## Task instructions:
Give again, word for word, every line below from the one that has "Viewport: 1080px width, 493px height." through the one that has "Click the TS", both included, and no others.

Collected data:
━━━━━━━━━━

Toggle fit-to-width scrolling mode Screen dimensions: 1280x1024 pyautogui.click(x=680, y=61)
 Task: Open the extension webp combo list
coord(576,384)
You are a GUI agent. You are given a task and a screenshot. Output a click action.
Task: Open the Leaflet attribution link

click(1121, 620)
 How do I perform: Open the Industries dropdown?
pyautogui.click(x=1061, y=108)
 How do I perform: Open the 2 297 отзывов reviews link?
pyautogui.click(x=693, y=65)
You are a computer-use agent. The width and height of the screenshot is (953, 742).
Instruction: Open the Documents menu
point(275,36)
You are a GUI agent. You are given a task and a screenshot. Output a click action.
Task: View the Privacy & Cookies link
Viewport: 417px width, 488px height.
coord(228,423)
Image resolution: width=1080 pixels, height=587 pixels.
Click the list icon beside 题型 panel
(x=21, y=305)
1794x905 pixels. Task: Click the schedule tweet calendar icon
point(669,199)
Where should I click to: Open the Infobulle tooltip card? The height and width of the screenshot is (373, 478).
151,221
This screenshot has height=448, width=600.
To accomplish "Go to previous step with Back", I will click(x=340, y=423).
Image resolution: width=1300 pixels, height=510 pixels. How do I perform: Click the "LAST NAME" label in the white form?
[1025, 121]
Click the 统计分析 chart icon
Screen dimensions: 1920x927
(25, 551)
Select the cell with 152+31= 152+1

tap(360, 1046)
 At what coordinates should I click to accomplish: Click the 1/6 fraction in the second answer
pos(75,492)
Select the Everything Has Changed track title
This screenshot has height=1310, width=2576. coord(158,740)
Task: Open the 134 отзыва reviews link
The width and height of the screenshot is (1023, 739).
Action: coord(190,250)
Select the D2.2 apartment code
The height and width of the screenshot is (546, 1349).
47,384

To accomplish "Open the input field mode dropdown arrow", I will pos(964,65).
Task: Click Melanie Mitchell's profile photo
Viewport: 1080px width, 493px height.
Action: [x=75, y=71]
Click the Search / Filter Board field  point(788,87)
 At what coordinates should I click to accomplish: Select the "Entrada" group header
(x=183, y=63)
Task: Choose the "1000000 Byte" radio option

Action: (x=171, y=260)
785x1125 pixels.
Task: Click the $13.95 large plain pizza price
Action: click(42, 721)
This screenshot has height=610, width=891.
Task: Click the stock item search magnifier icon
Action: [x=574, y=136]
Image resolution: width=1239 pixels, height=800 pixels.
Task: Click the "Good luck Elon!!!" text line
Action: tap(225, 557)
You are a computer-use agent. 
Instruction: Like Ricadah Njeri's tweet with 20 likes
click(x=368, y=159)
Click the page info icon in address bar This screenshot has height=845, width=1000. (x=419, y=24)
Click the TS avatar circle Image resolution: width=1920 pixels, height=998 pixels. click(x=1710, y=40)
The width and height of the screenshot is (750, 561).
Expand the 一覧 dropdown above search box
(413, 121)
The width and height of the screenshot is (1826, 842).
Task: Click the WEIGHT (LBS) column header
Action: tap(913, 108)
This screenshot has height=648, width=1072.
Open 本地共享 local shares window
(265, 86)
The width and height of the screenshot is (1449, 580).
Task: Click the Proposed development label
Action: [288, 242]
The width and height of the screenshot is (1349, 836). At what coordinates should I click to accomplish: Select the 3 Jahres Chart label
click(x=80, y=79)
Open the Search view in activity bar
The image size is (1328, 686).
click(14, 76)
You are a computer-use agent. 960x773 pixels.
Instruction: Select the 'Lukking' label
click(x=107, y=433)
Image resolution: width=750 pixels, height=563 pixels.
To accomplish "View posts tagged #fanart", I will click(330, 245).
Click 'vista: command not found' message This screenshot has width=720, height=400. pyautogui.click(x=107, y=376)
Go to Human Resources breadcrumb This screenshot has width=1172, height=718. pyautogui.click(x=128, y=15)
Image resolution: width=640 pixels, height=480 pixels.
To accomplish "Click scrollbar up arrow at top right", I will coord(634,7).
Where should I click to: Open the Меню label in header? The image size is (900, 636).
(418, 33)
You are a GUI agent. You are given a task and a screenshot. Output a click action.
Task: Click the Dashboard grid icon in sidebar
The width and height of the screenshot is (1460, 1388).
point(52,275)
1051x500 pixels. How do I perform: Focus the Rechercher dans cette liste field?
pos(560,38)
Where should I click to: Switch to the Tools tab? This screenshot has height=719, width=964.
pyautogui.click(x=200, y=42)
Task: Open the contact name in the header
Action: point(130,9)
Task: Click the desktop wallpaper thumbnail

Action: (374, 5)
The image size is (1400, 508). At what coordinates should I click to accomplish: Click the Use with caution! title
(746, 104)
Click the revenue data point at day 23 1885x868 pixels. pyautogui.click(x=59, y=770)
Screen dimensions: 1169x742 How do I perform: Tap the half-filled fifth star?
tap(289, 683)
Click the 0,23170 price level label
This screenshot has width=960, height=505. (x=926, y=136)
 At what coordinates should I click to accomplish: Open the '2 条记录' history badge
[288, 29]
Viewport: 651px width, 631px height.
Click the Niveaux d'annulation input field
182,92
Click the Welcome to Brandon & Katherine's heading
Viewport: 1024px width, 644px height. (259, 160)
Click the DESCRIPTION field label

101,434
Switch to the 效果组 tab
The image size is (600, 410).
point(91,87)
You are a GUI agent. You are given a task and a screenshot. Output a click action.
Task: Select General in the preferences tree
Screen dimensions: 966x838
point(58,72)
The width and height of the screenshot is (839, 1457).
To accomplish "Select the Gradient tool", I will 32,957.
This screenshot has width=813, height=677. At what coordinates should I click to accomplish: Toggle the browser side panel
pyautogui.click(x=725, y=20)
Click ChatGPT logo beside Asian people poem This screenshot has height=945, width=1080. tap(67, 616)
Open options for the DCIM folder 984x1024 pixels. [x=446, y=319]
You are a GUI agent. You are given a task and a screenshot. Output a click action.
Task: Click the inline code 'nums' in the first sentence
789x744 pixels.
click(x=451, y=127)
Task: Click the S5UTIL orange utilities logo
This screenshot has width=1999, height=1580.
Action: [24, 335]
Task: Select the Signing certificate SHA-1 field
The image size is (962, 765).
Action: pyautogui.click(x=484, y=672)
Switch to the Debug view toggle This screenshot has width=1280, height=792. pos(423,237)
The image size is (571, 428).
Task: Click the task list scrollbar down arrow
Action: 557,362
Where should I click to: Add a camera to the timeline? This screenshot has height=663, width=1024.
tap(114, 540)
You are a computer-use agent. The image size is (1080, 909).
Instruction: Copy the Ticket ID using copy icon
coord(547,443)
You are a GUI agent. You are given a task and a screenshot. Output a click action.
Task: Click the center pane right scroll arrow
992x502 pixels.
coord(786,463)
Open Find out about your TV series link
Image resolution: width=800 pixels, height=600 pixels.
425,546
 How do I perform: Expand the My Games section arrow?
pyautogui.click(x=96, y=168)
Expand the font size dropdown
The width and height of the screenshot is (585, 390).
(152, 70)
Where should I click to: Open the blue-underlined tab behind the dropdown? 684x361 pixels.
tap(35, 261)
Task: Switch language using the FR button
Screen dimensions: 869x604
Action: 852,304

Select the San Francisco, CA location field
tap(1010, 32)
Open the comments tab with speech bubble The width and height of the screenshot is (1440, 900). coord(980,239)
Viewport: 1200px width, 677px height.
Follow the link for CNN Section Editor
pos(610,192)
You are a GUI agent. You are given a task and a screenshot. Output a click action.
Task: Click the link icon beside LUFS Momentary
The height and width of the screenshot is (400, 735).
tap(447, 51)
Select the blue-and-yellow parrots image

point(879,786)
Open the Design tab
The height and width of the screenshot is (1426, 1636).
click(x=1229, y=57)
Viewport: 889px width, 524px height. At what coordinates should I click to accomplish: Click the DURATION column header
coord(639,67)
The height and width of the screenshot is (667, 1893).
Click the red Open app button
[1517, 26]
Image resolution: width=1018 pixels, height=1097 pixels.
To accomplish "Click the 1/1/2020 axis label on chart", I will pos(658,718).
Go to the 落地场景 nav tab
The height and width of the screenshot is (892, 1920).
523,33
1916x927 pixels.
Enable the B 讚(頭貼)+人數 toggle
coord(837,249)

━━━━━━━━━━

## Answer to the exercise:
Viewport: 1080px width, 493px height.
Action: [x=75, y=71]
Click the Search / Filter Board field  point(788,87)
 At what coordinates should I click to accomplish: Select the "Entrada" group header
(x=183, y=63)
Task: Choose the "1000000 Byte" radio option

Action: (x=171, y=260)
785x1125 pixels.
Task: Click the $13.95 large plain pizza price
Action: click(42, 721)
This screenshot has height=610, width=891.
Task: Click the stock item search magnifier icon
Action: [x=574, y=136]
Image resolution: width=1239 pixels, height=800 pixels.
Task: Click the "Good luck Elon!!!" text line
Action: tap(225, 557)
You are a computer-use agent. 
Instruction: Like Ricadah Njeri's tweet with 20 likes
click(x=368, y=159)
Click the page info icon in address bar This screenshot has height=845, width=1000. (x=419, y=24)
Click the TS avatar circle Image resolution: width=1920 pixels, height=998 pixels. click(x=1710, y=40)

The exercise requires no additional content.